- _Exercise details_
Please restate exactly what appears in the records below from the first line to the line where "Task: Expand the" is, that line included.

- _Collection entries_
####
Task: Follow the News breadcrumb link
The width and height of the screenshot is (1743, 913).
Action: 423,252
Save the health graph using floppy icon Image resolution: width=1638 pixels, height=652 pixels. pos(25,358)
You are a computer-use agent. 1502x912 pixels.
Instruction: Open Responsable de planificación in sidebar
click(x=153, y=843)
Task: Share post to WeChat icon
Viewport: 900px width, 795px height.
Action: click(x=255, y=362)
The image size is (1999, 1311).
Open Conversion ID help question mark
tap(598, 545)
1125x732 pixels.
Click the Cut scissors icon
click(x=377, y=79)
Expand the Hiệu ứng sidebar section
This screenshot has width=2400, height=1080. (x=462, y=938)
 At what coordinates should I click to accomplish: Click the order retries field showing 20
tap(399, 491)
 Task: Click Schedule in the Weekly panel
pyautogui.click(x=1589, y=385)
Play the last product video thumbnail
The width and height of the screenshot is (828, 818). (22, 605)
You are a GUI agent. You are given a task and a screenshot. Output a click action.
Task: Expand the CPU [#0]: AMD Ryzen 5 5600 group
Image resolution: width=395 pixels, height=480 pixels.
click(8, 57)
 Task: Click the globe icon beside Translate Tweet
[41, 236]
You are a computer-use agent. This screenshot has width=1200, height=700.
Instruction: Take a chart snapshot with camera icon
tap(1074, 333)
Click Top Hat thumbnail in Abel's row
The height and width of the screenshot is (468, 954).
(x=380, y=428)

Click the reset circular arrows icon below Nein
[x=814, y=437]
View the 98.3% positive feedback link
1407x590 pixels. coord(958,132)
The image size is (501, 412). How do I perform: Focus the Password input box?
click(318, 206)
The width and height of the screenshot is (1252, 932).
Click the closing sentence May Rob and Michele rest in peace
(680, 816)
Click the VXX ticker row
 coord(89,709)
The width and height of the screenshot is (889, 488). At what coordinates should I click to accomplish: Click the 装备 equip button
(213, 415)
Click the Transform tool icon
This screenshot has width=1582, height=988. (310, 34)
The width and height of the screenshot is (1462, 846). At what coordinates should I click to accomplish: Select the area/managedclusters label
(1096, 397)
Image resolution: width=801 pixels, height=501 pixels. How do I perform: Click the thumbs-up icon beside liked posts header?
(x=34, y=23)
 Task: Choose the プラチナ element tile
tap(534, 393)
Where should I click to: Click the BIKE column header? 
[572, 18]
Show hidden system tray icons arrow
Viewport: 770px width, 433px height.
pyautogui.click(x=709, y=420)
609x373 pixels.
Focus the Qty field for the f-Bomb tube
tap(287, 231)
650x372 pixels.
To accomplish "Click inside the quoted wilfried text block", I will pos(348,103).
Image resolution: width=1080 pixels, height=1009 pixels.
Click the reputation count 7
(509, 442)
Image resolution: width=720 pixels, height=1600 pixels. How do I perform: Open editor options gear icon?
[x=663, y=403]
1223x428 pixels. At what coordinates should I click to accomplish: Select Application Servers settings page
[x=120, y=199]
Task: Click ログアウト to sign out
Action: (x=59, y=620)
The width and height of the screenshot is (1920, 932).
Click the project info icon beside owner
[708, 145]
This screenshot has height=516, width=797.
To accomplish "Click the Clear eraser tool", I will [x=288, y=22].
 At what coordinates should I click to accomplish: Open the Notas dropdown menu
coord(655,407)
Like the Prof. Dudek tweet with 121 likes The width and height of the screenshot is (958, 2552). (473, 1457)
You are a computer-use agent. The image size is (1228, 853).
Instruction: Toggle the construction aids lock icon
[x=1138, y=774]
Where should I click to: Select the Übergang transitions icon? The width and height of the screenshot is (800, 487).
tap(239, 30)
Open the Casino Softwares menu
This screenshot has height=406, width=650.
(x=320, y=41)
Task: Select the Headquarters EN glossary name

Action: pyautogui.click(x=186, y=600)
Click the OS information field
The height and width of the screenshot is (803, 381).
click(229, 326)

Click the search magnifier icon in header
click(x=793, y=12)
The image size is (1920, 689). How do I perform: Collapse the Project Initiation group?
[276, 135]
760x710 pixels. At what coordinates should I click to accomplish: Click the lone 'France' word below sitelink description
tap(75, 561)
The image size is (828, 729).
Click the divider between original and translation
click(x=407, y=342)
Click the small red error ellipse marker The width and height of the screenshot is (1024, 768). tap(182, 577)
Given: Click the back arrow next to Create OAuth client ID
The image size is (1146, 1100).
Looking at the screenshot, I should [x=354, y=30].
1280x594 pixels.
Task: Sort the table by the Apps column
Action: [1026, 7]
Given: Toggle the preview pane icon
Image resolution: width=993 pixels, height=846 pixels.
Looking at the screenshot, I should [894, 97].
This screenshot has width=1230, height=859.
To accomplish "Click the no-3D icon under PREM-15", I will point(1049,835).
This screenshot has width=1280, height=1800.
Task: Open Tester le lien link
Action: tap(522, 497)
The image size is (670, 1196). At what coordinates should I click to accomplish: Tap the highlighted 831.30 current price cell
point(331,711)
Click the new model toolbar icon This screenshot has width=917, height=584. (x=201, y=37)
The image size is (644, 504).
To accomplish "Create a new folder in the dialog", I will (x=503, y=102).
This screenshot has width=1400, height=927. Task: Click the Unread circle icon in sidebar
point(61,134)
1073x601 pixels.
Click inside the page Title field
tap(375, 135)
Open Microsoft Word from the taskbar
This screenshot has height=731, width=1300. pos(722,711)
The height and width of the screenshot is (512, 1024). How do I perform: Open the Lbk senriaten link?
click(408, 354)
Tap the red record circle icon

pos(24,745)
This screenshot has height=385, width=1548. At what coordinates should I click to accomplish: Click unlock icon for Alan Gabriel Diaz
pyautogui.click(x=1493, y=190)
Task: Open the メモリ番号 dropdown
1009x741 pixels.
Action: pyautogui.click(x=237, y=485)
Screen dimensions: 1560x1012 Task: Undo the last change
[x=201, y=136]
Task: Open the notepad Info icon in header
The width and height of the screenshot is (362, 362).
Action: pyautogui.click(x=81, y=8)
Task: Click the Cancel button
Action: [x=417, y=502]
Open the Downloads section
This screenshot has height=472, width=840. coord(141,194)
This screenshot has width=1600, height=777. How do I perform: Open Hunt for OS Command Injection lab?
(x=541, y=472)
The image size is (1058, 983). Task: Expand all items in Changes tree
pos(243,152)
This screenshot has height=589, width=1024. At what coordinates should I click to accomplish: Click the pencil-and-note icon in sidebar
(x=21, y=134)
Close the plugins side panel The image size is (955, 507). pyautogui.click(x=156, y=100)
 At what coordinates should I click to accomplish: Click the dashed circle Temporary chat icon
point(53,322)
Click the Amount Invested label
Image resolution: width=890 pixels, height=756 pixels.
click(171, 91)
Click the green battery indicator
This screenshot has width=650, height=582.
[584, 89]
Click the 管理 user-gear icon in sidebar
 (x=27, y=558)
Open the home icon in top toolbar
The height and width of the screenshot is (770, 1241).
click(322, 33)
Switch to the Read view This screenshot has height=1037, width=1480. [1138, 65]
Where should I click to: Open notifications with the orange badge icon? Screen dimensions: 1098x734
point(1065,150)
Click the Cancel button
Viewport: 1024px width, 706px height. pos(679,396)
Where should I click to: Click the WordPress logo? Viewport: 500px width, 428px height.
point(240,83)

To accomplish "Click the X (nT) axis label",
####
- _Answer to this problem_
Task: Follow the News breadcrumb link
The width and height of the screenshot is (1743, 913).
Action: 423,252
Save the health graph using floppy icon Image resolution: width=1638 pixels, height=652 pixels. pos(25,358)
You are a computer-use agent. 1502x912 pixels.
Instruction: Open Responsable de planificación in sidebar
click(x=153, y=843)
Task: Share post to WeChat icon
Viewport: 900px width, 795px height.
Action: click(x=255, y=362)
The image size is (1999, 1311).
Open Conversion ID help question mark
tap(598, 545)
1125x732 pixels.
Click the Cut scissors icon
click(x=377, y=79)
Expand the Hiệu ứng sidebar section
This screenshot has width=2400, height=1080. (x=462, y=938)
 At what coordinates should I click to accomplish: Click the order retries field showing 20
tap(399, 491)
 Task: Click Schedule in the Weekly panel
pyautogui.click(x=1589, y=385)
Play the last product video thumbnail
The width and height of the screenshot is (828, 818). (22, 605)
You are a GUI agent. You are given a task and a screenshot. Output a click action.
Task: Expand the CPU [#0]: AMD Ryzen 5 5600 group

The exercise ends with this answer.